How to open context menu in (MacOS) Finder with keyboard

Short answer: no.

Most items in the Finder’s context menu are already accessible via the menu bar & any thing in the menu bar is fair game for a custom keyboard shortcut in System Preferences (System Preferences > Keyboard > Keyboard Shortcuts > Application Shortcuts). You can assign keyboard shortcuts for most apps (Firefox excluded) in that panel and that includes the Finder. If it doesn’t immediately take effect, just relaunch the Finder.


Quicksilver proxy objects, specifically the "Current Selection" proxy object.

This will let you invoke Quicksilver with all of the items you have selected in the Finder as the thing you do stuff to.

I have a trigger (mine's set to ⌘+shift+space) set up to get all the currently-selected items in the Finder. The end result is that I can perform actions on the currently-selected items in the Finder with, like, three keystrokes. Most of the things I can do to the items are in the context menu, but not all, if I recall. Still, pretty handy.


Not quite exactly the context menu, very close however. If you use the commands for Universal Access you can get to the menu for the Task button in the buttonbar.
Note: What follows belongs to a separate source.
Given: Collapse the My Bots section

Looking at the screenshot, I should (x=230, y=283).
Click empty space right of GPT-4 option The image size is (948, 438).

Press control-F5 to put the focus on the buttonbar. Press tab until the Task button is highlighted, press space to open it, use the arrows to make your selection.

Note that you may have to enable Universal Access, and that you can change the control-F5 shortcut in the Keyboard prefpane. Also, the name of the button may be slightly different in English (I'm running in Dutch, and can't be bothered to switch languages to check the exact translation).